Investigators also determined that a pair of 9-year-old tires contributed to the crash, not a mechanical failure. There was no evidence of any car system failures, such as the brakes, according to the report.
The mechanical examination revealed no pre-existing conditions that would have caused this collision, said Parker.
But Parker did acknowledge that 610-horsepower supercar had even more power than usual.
"During the examination, it was determined that an aftermarket exhaust system had been installed which would have increased the engine’s horsepower," Parker said.
Rodas was a veteran race car driver, but the speed into a tight curve proved too much, investigators with the Sheriff's Department and California Highway Patrol found.
An earlier L.A. County coroner’s report had pegged the speed as being more than 100 mph, but the traffic analysis in the recent report determined it was a bit slower.
Walker and Rodas were killed almost instantly, succumbing to multiple traumatic injuries and a fire that quickly consumed the car.
Walker died of "severe blunt head, neck and chest trauma," sustaining a broken arm, wrist, jaw and ribs, according to the coroner's report. The fire burned his body beyond recognition.
Rodas suffered similar injuries and a fractured skull.
Investigators spent months examining the videos, interviewing potential witnesses and working with experts from Porsche in Germany and tire manufacturer Michelin to determine the cause of the deadly crash.

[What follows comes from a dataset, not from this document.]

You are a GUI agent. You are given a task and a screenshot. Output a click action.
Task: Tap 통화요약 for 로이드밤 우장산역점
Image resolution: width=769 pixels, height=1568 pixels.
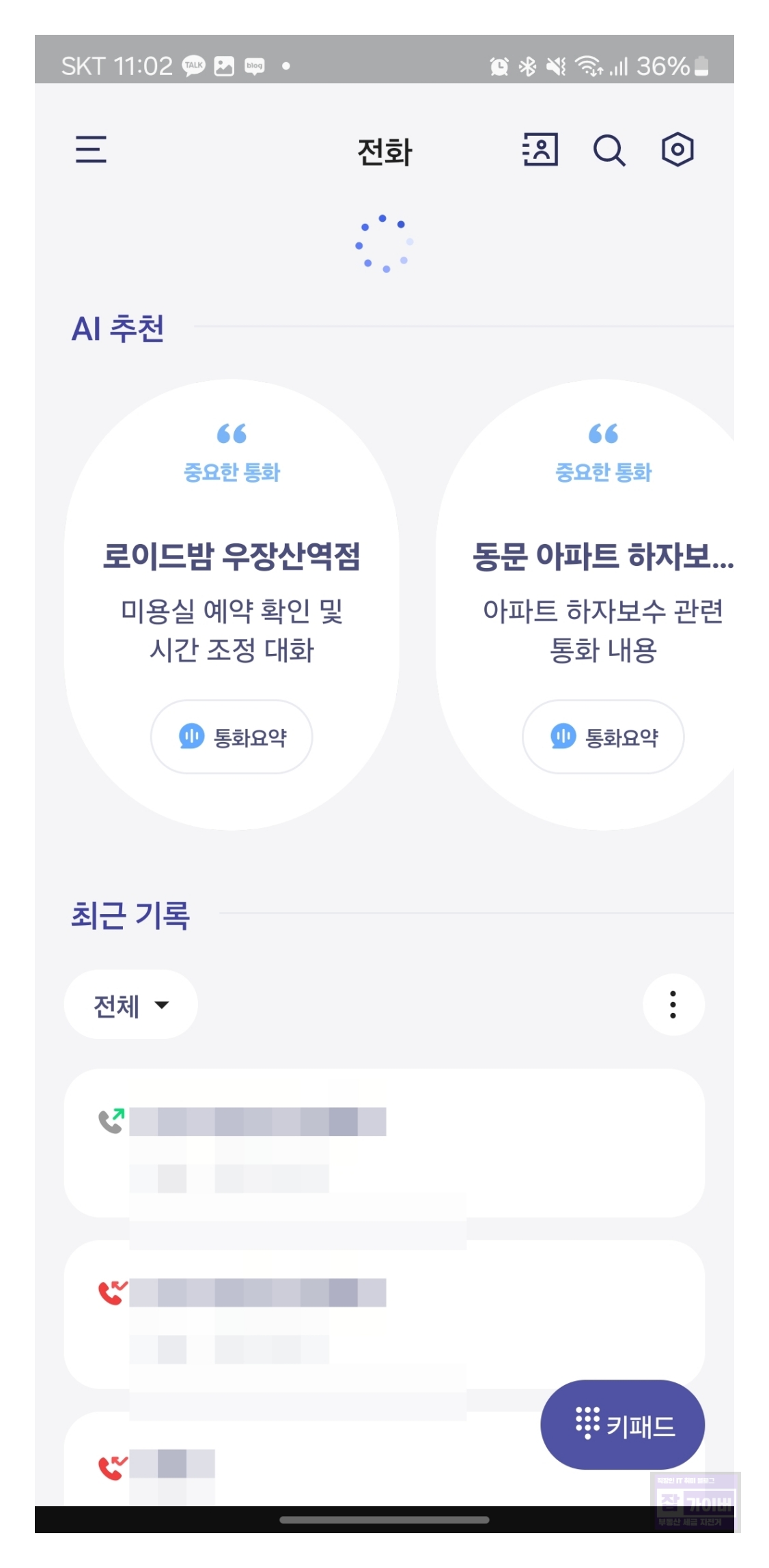[232, 737]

After reviewing numerous security videos from cameras around the business park, investigators found no evidence that the pair was racing against any other vehicle, according to the report. The four-lane road is part of a business park loop in Rye Canyon near a car company that was owned by Rodas and Walker.

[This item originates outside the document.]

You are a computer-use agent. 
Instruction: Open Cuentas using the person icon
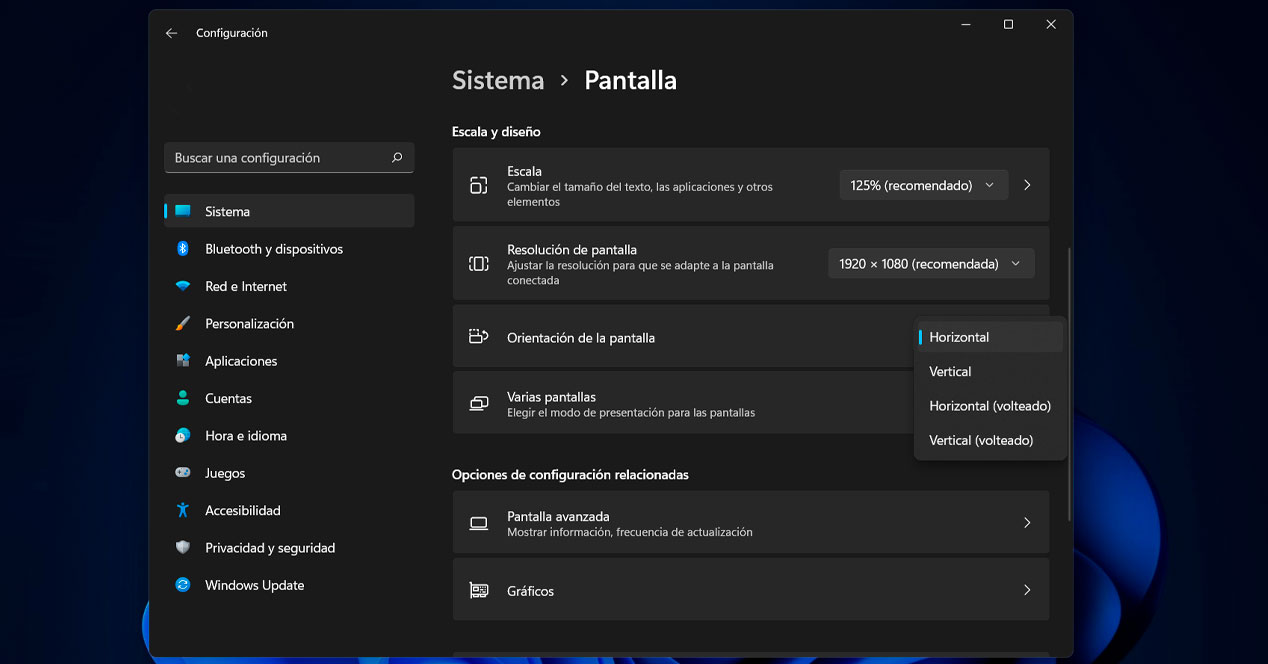(182, 398)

Skid marks and video revealed that the car spun out of control and hit the sidewalk, sending it smashing into a tree and a light post with tremendous force.

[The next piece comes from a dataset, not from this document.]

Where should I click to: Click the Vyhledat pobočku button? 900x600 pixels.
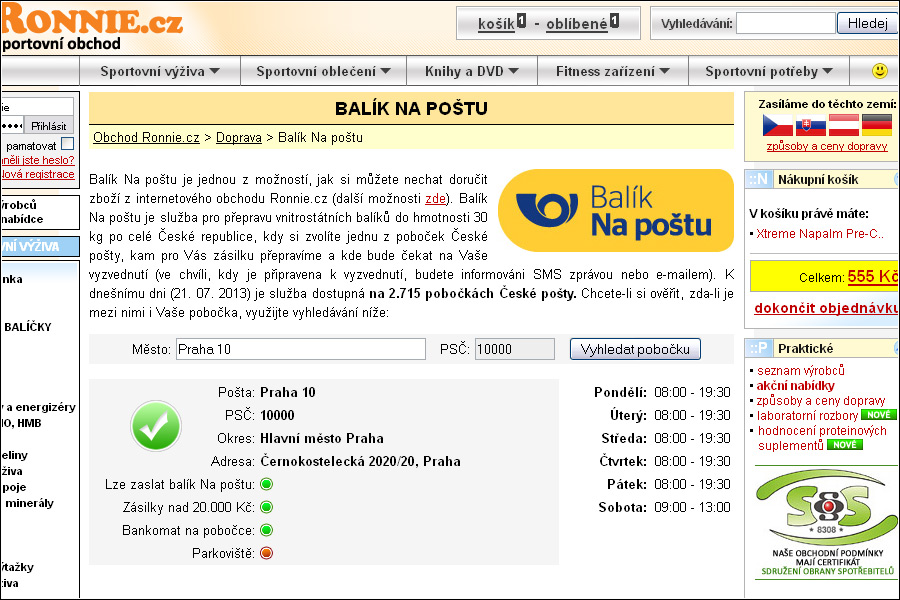(635, 349)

Rodas' and Walker's bodies were found braced for impact in a "pugilistic" stance, the report said.
Since the 2001 debut of "The Fast and the Furious," Walker had become the face of the Southern California car culture. While the movie became a billion-dollar movie franchise, Walker kept his street credibility by driving a Nissan Skyline GT-R, appearing at real tuner events and investing in a supercar business.
The 2005 Porsche Carrera GT has a history of being difficult to control. The sports car is capable of reaching 100 mph in less than seven seconds. But it was built without the stability management system with which most Porsche models are equipped.